Forbes: patent trollers fueled by hedge funds, private equity

Since we are awaiting a Vonage-Verizon patent infringement decision by end of today, this article I've just read has special relevance. None of the parties in this article are directly tied to Vonage, but I think you might appreciate a broader take on what is going on with all this patent suit stuff.

Since we are awaiting a Vonage-Verizon patent infringement decision by end of today, this article I've just read has special relevance.
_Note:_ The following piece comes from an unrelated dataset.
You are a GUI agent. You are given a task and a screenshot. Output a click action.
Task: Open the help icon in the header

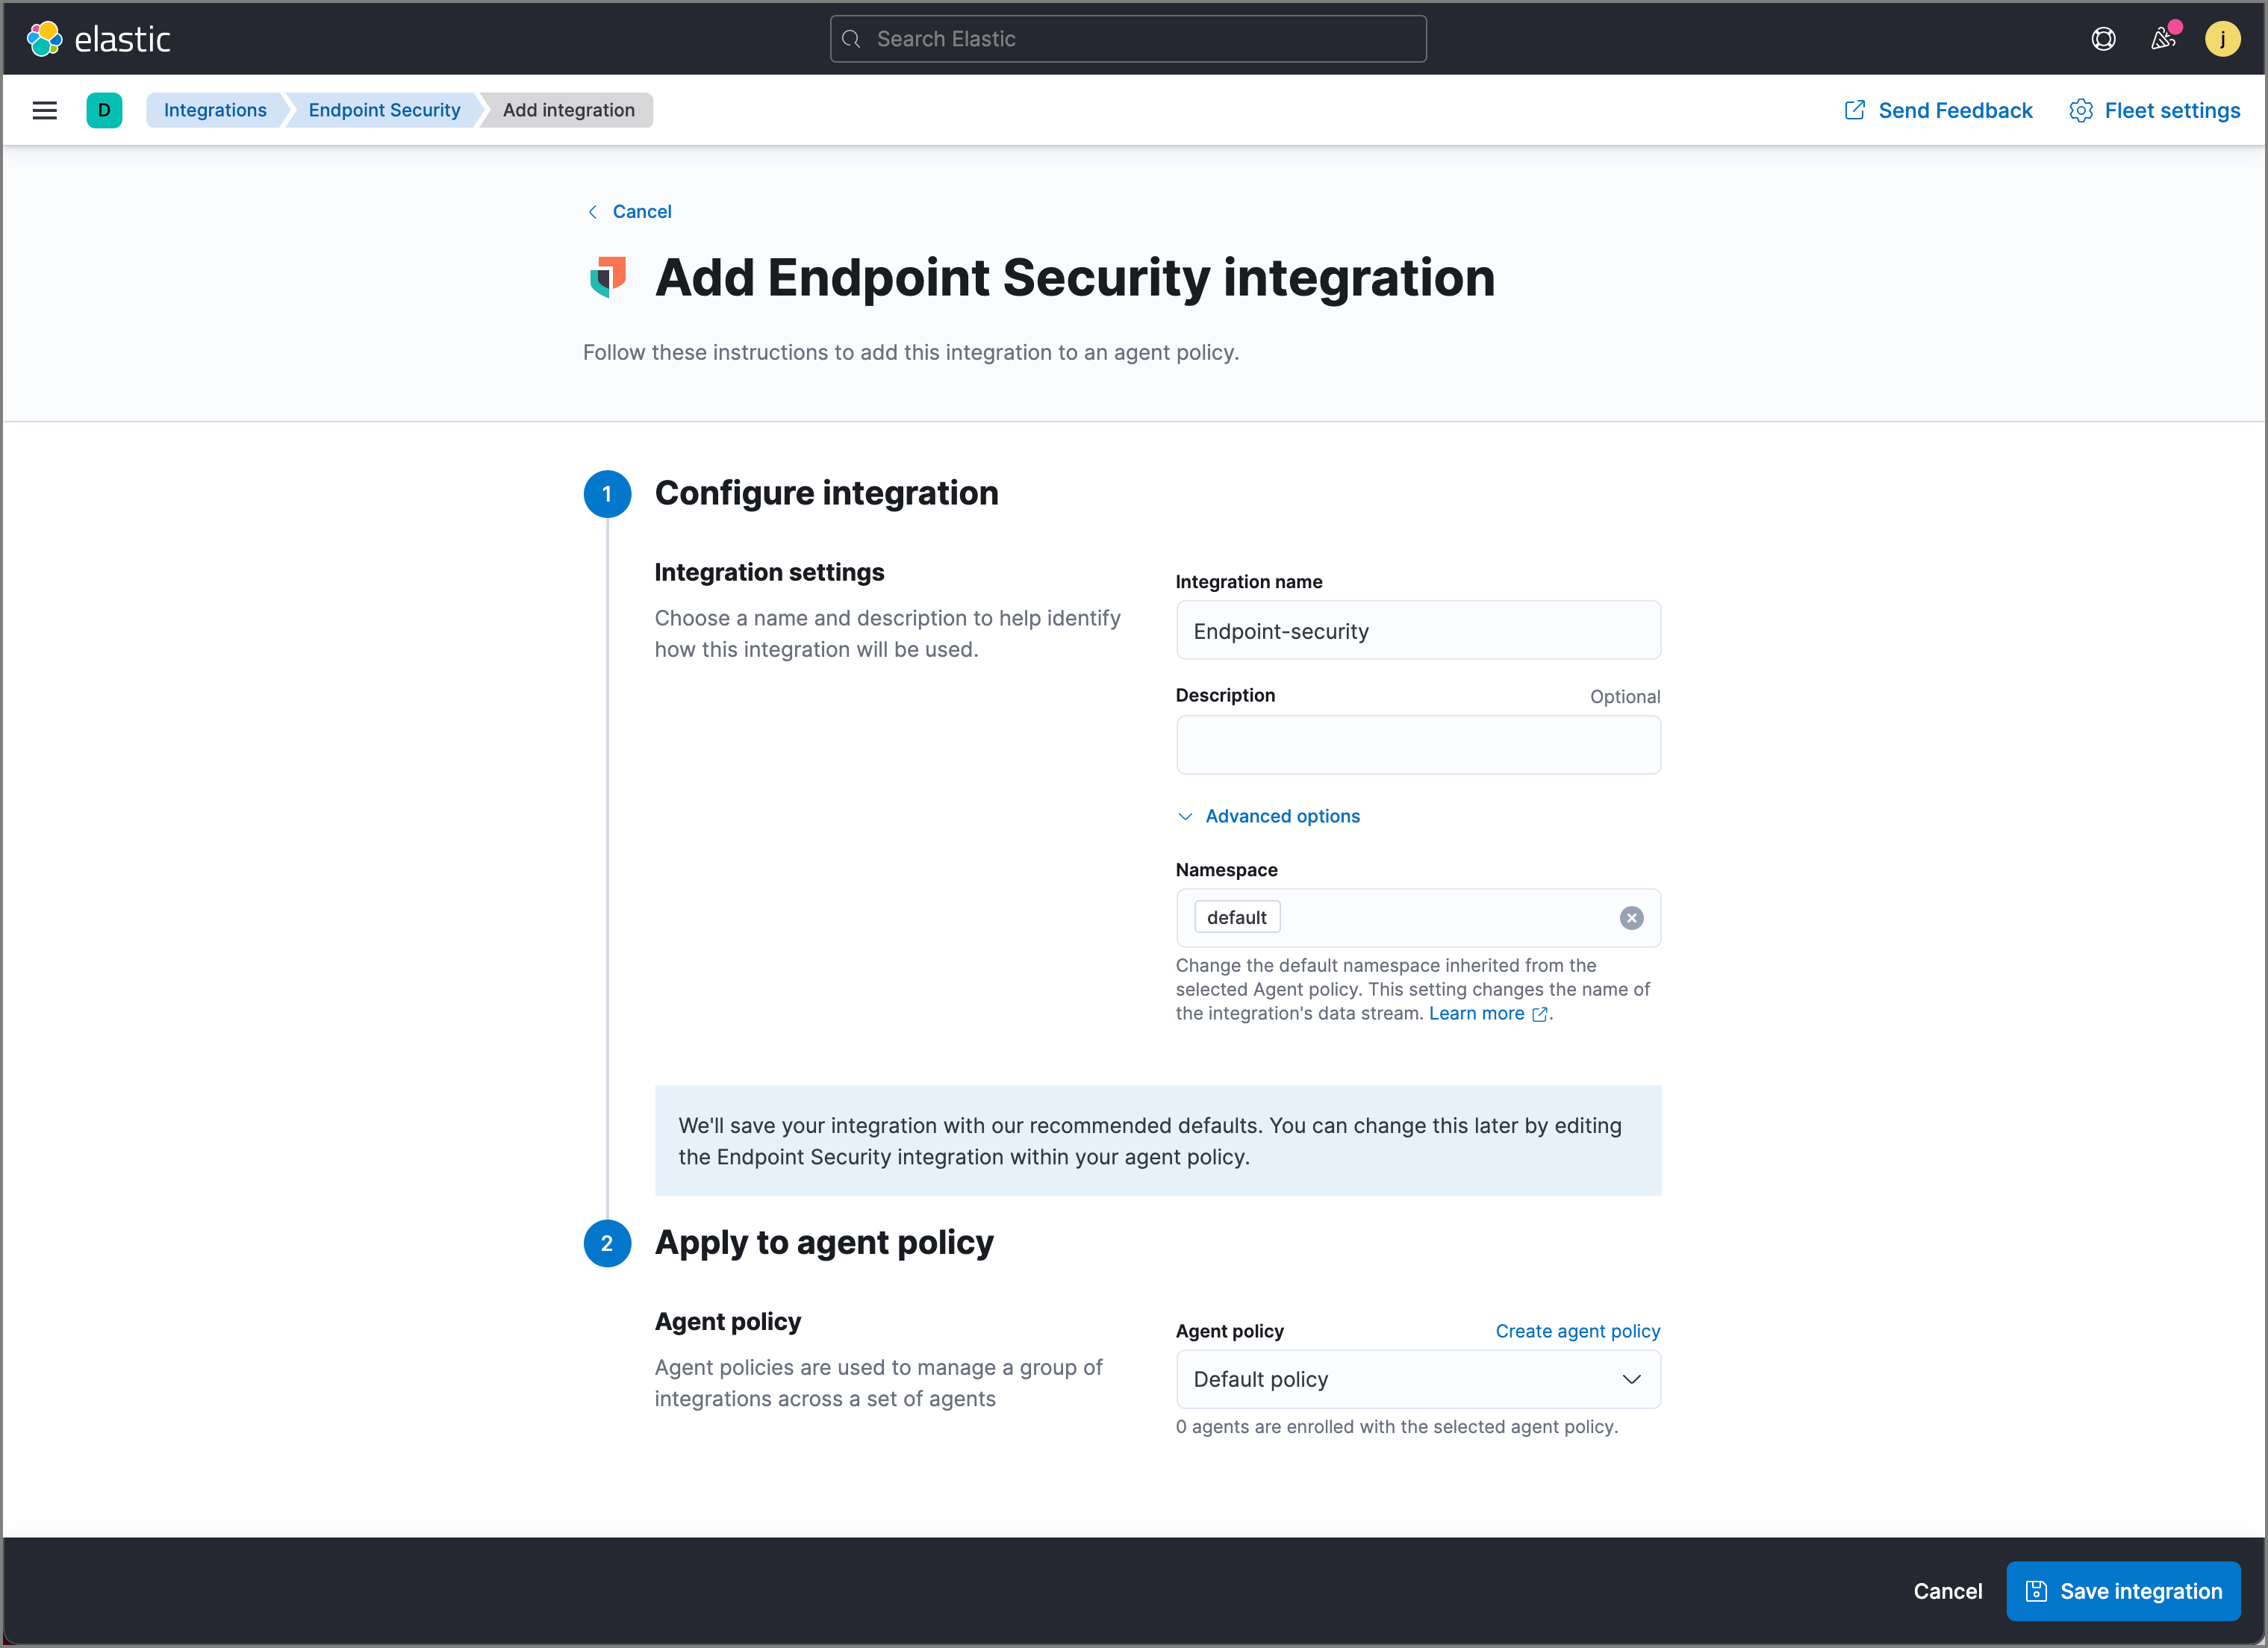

None of the parties in this article are directly tied to Vonage, but I think you might appreciate a broader take on what is going on with all this patent suit stuff. 

The current issue of Forbes magazine has an article that seems to infer that hedge funds, private equity as well as the one-off companies they have financial relationships or controlling interests in are largely behind the patent trolling craze.

In the article entitled "Patent Pirates" (free reg. req'd.) Forbes staff writer Nathan Vardi explores the interesting case of private equity firm Altitude Partners (founded with $250 million from hedge fund, Altitude's founder Robert Kramer (at right), and an Altitude-funded company named DeepNines.

After reading this article, you'll gain more of an understanding why some of these companies have become active in what some call patent trolling, and others call patent protection-seeking lawsuits.

"Sounds a lot like patent trolling, a much-vilified practice in which contingency lawyers or small companies with no operations sue businesses to extort money," writes Vardi. "But funds like Altitude insist they're asserting legitimate claims. "I don't get emotional about this issue," says Kramer, who used to be a managing director at a Fortress Investment Group hedge fund. "I am a financial investor."

Like someone said, "follow the money."